[Excerpted passage Boundary: Start]

Saturday, March 27, 2021

So far, for both of us the aftereffects of our first dose of the Pfizer anti-COVID vaccine has brought us to a feeling of being tired, and the likely unavoidable muscular ache where the intermuscular inoculation had taken place, but otherwise we're fine. Nice to have no complaints in view of the fact that many other people have experienced far more intrusive side-effects. I wasn't able to sleep on my left side last night, but otherwise we were so bushed we had no trouble sleeping in late this morning.

Yesterday when I was preparing the choux for the chocolate eclairs I meant to serve for dessert at dinnertime, I needed to exert quite a bit of muscle-power, mixing-and-cooking the wet-and-dry ingredients, adding the eggs, to produce the smooth and glossy batter required. It is hard work, though I continue to prefer mixing my baking ingredients by hand. I did use an electric mixer later when I beat up the whipped cream to fill the eclairs, however. A bit of fussing around, but it's like a puzzle and putting all the pieces together; the last part of which is melting baking chocolate to dip the tops of the eclairs in before filling them with whipped cream.

While I was at it, I decided to prepare the chicken in sauce a little differently this time, using chicken breast cut into cubes (while still frozen) rather than the deboned, skinned chicken thighs I usually use for the dish. And instead of mushrooms I substituted chopped red pepper, along with carrots in making the sauce, and it turned out to be quite flavourful. It passed the critical test when Irving approved the end result.

I had set aside some of the puffs once they had baked, rather than fill them all with whipped cream. It had occurred to me that the puffs would lend themselves nicely  to a somewhat different breakfast if they were filled with chopped boiled eggs, salt, pepper and a little mayonnaise. I ran the idea through to Irving and he thought it worth a try. So that's what he had at breakfast this morning.


Oh, and after dinner last night we had an unexpected guest. One we know has visited countless times before, but we hadn't spotted him. A juvenile raccoon who had doubtless come around last winter, perhaps with his mother (we'd seen small young raccoon cubs with their mothers at night on the porch in winter in previous years, seeking out the edible offerings Irving placed on the porch) last year. We hadn't meant to re-invite them since one of our neighbours had problems in his attic with wildlife, but there you are... 

After yesterday's all-day rain we speculated how much of the snow and ice would be left in the ravine. On Wednesday, the temperature had soared to 20C and full sun for an absolutely glorious day. Even at that temperature the ice on the trails remained thick in many places, and extremely slippery. Today's weather is an improvement over yesterday's cool, dark wet day, but only minus the rain. It was in fact, colder than we imagined it might be when we set out with Jackie and Jillie this afternoon for our daily hike.

[Excerpted passage Boundary: End]

→ Prompt: Duplicate the part of the diary entry that opens with the words containing "I had set aside" and closes with "breakfast this morning.". The rows that follow aren't needed for anything here.

[Data shown Boundary: Start]

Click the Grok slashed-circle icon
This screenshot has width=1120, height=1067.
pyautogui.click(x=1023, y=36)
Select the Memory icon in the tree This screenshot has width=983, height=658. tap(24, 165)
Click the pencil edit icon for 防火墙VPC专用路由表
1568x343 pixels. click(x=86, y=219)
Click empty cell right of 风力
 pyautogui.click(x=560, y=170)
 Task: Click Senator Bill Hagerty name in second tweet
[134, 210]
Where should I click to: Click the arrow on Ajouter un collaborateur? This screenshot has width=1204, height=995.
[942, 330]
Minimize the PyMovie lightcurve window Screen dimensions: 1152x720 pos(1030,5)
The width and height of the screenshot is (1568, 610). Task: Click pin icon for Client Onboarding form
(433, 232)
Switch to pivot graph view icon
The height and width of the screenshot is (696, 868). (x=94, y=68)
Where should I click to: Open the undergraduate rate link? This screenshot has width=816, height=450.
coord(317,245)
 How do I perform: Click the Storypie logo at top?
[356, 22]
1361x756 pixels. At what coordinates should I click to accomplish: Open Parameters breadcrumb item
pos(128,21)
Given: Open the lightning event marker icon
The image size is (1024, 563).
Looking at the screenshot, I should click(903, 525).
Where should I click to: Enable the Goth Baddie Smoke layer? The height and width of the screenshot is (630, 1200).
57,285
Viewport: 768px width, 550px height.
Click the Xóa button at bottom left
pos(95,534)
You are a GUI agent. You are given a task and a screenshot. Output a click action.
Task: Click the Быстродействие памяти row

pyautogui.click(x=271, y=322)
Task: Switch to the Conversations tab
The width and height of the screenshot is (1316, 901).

[Data shown Boundary: End]

→ Solution to the exercise:
I had set aside some of the puffs once they had baked, rather than fill them all with whipped cream. It had occurred to me that the puffs would lend themselves nicely  to a somewhat different breakfast if they were filled with chopped boiled eggs, salt, pepper and a little mayonnaise. I ran the idea through to Irving and he thought it worth a try. So that's what he had at breakfast this morning.